##### TRECHO SELECIONADO

Por Anna de Oliveira
annakdeoliveira@gmail.com
Fotos: Julay Photodesigner
O dia 23 de abril, sábado de aleluia, não saíra de meus pensamentos, e também dia de São Jorge em Ilhéus. Embora eu já estivesse conformada com o travesseiro de minha cama, em nível oficial aqui no planeta Terra eu não iria para o show de Seu Jorge. Mas alguém lá em cima mexeu seus pauzinhos para que o que se estava aparentemente consumado, se transformasse em uma das melhores coberturas jornalísticas que até então já experimentei. Eis aqui o novo jornalismo, com seu caráter narrativo literário e ao direito minucioso dos detalhes – o jornalista vive a realidade e narra com seu discurso livre e de dentro da alma, o acontecimento. Aviso aos navegantes que é para quem gosta de ler. É que nem um bolo gostoso, a melhor parte é o recheio.
- Tenho uma surpresa para você, disse minha mãe eufórica assim que cheguei em casa pouco mais que as 23 horas.
- Boa ou ruim? Preocupei-me.
- Boooa! Entre risadas ela me aliviava um possível susto, os nervos a flor da pele. Nossa prima ligou, disse que está com enxaqueca e tem duas entradas para o show do Seu Jorge. Perguntou se nós gostaríamos de ir, disse minha mãe. Caridosamente, claro, ela aceitou os ingressos. Eu mal poderia imaginar que esse seria o início de uma carreira que por tantos anos ensaiei os passos na graduação de jornalismo.
- Vamos logo então nos arrumar, está marcado para que horas?, indaguei.
- Aqui no ingresso diz que é às 22 horas, mas você sabe, nunca começa no horário.
- Vá logo se arrumar e venha no meu quarto que vou fazer sua maquiagem, instrui minha mãe como se fosse minha filha, e eu como uma mãe que cuida de sua cria.

##########
##### LINHAS DE DADOS

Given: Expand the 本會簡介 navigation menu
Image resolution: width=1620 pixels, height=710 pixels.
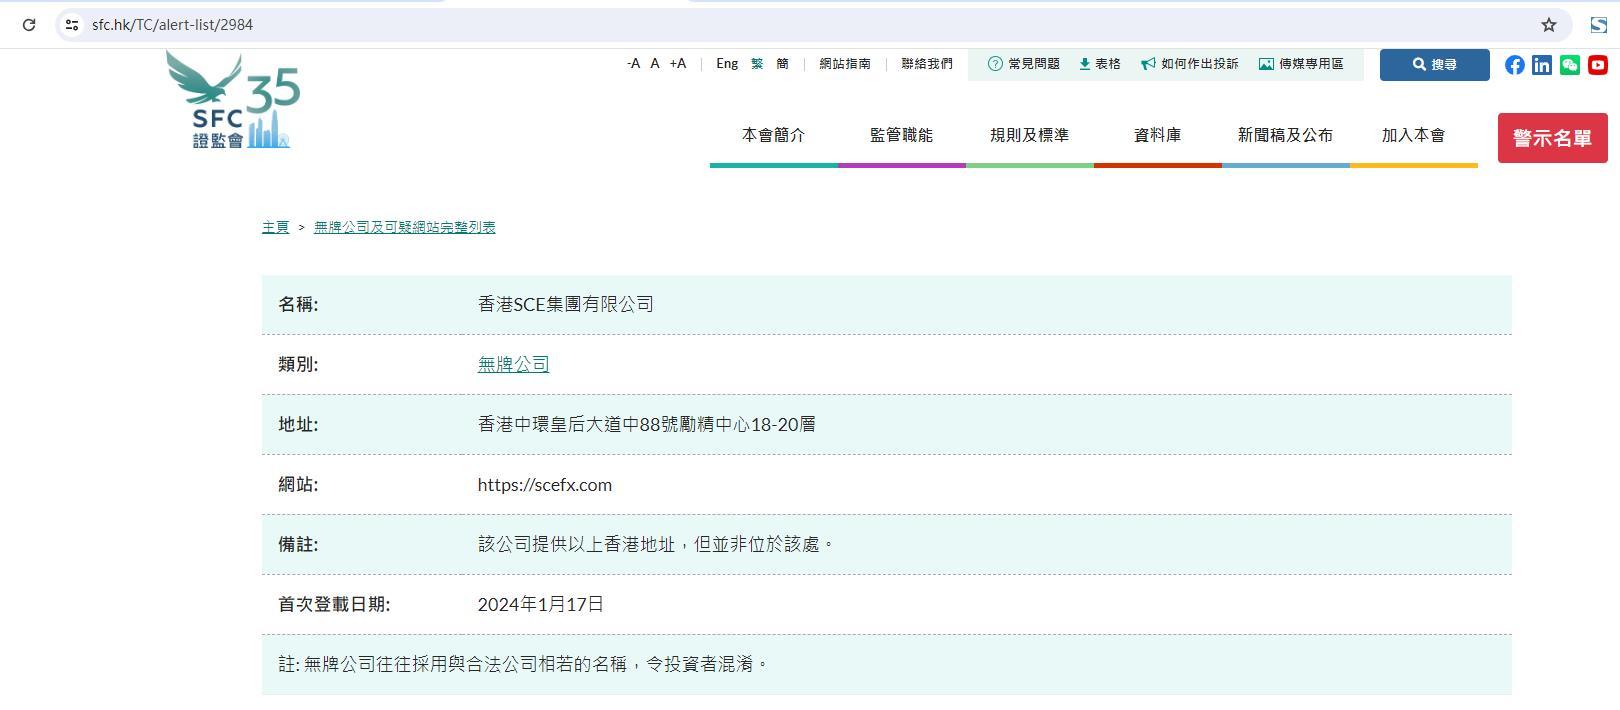Looking at the screenshot, I should pos(773,135).
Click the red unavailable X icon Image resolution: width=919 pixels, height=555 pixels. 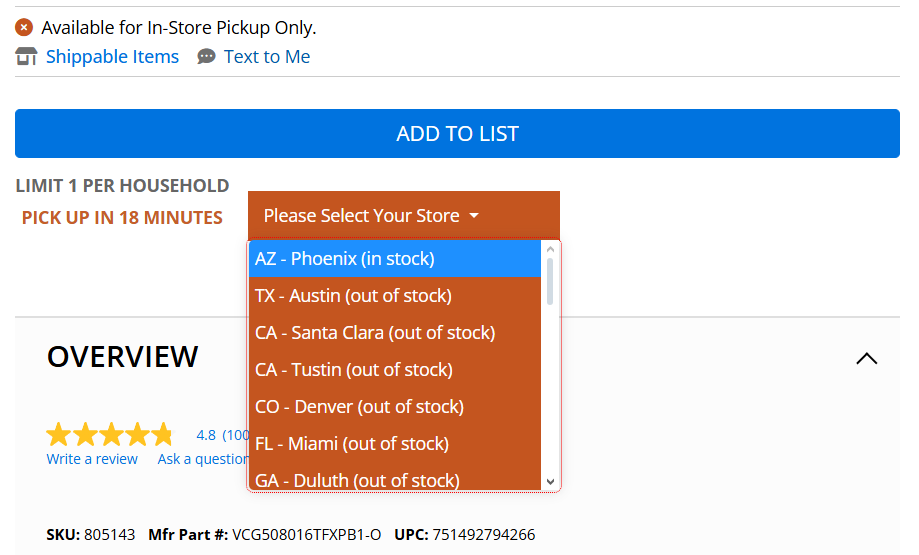[24, 28]
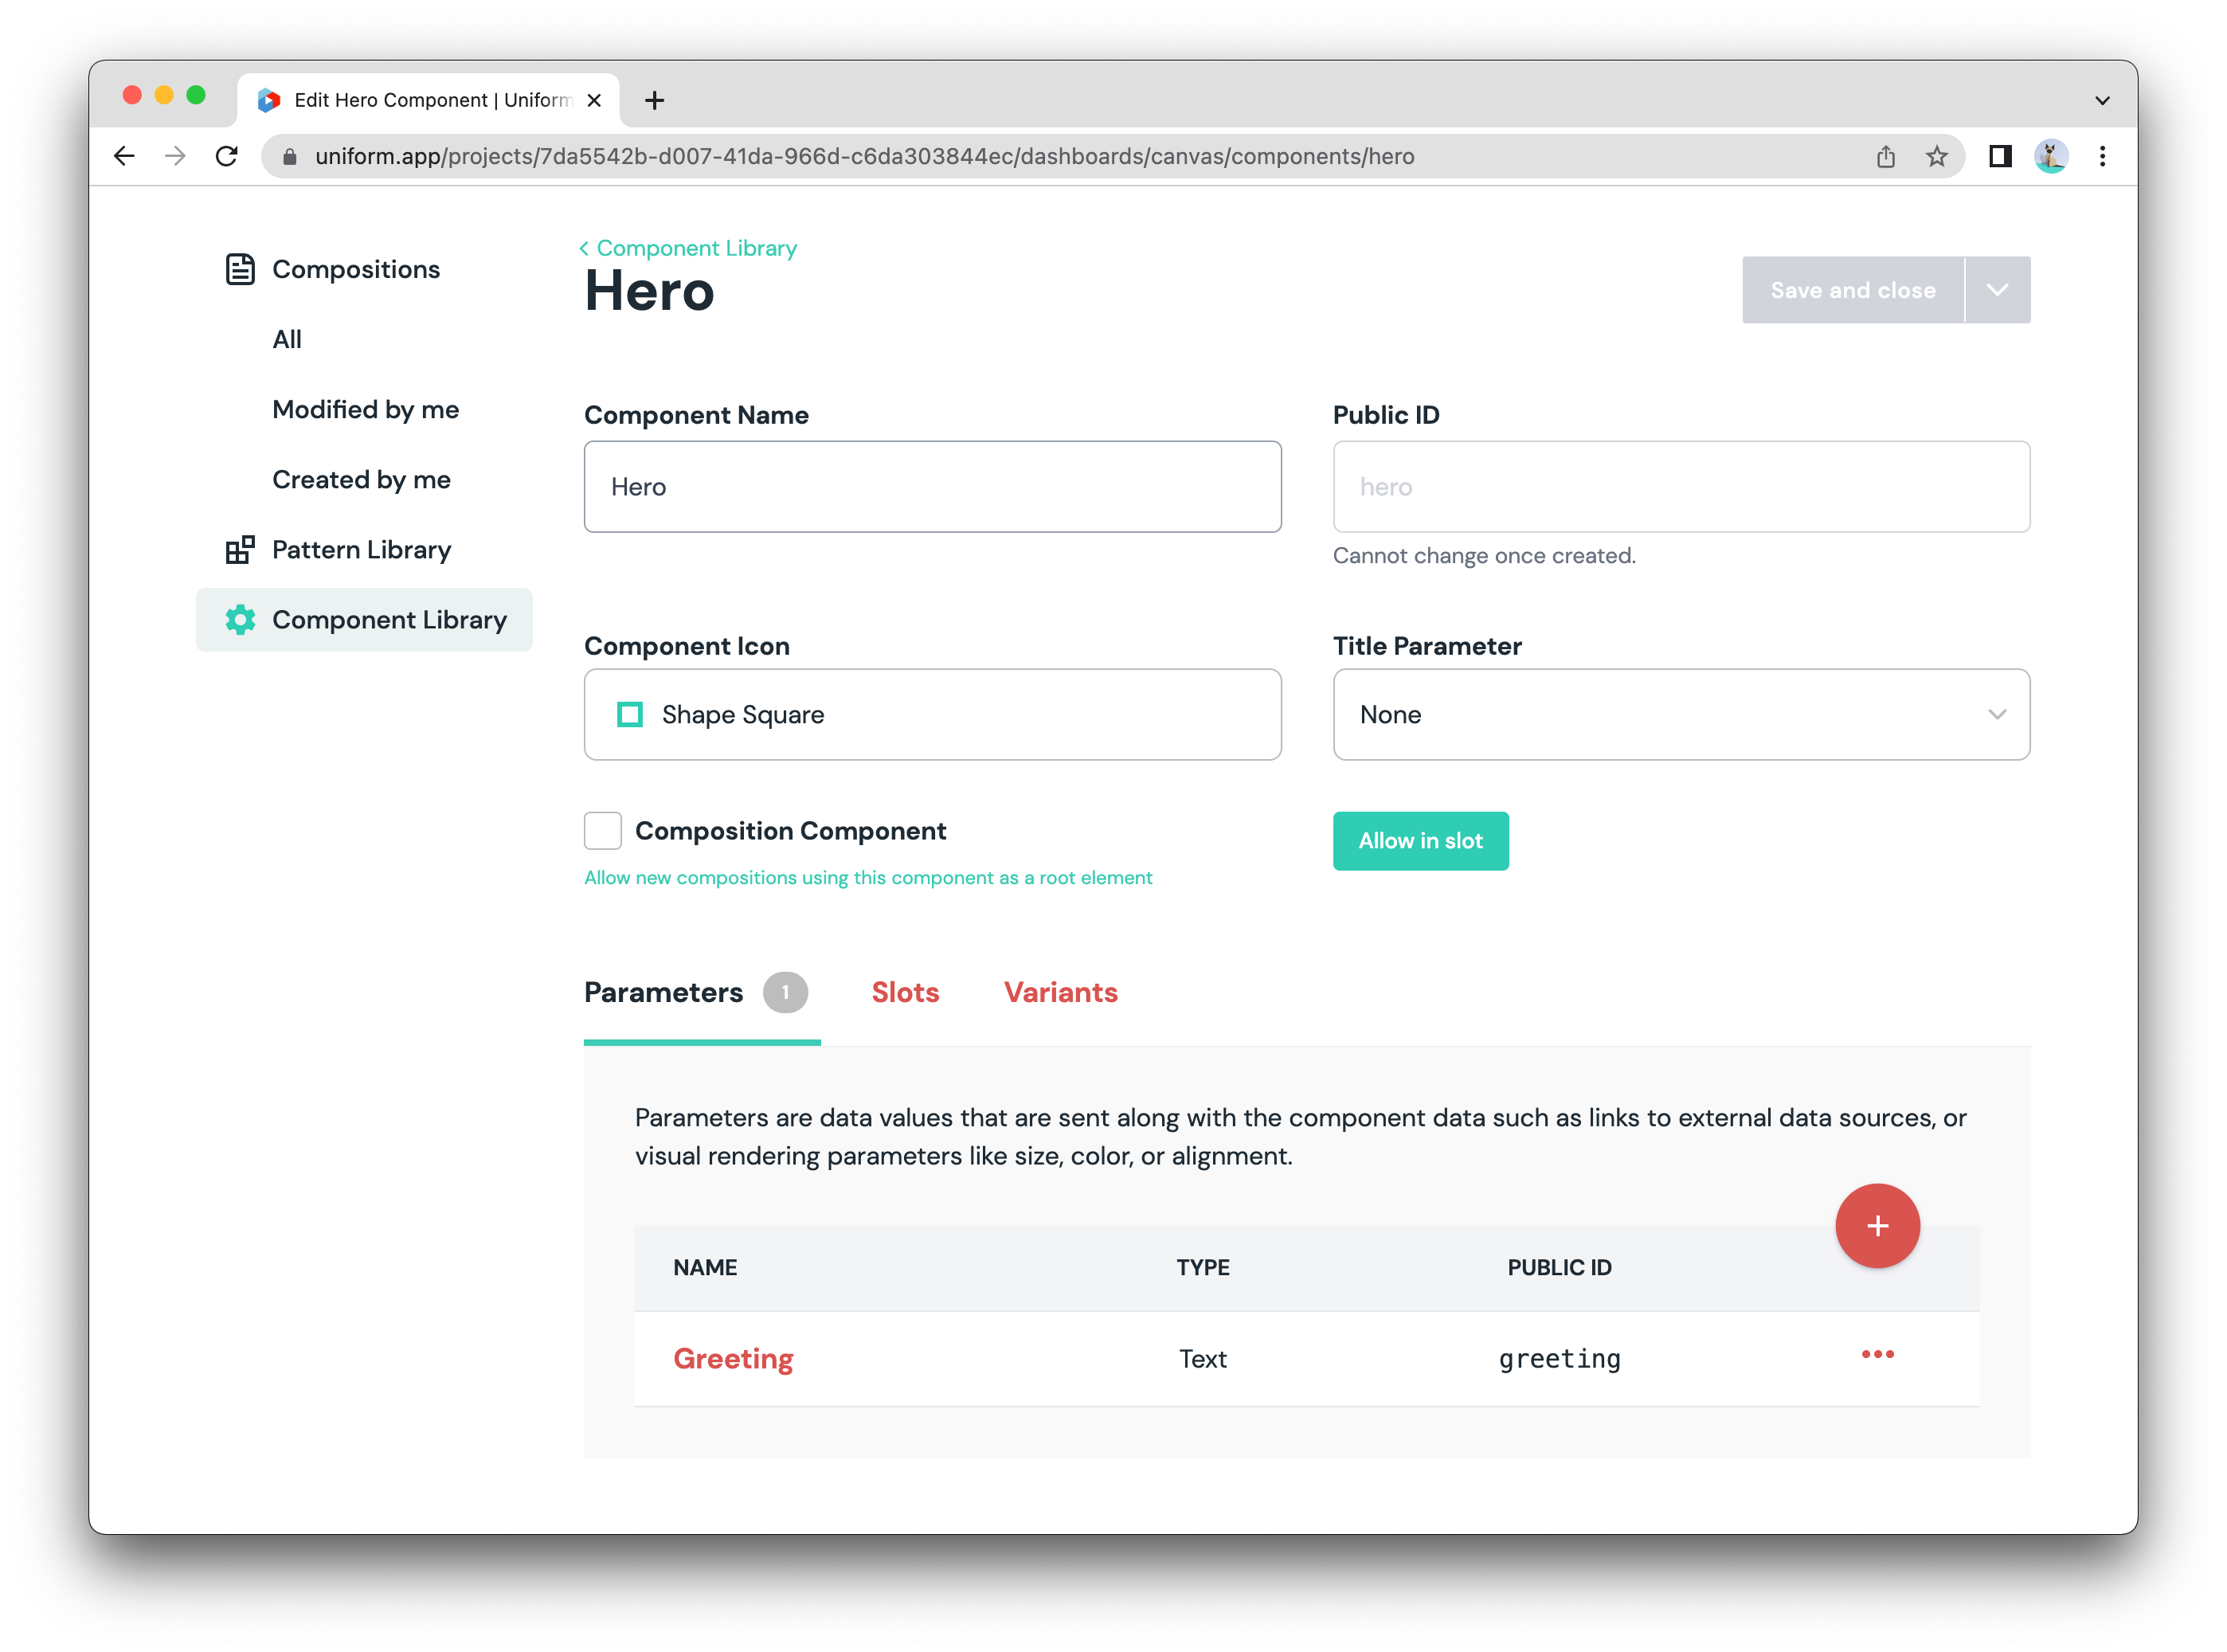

##########

> _INSTRUÇÃO_
No relato sobre o show de Seu Jorge, quantas entradas para o show a prima tinha?

> _RESPOSTA_
Duas entradas.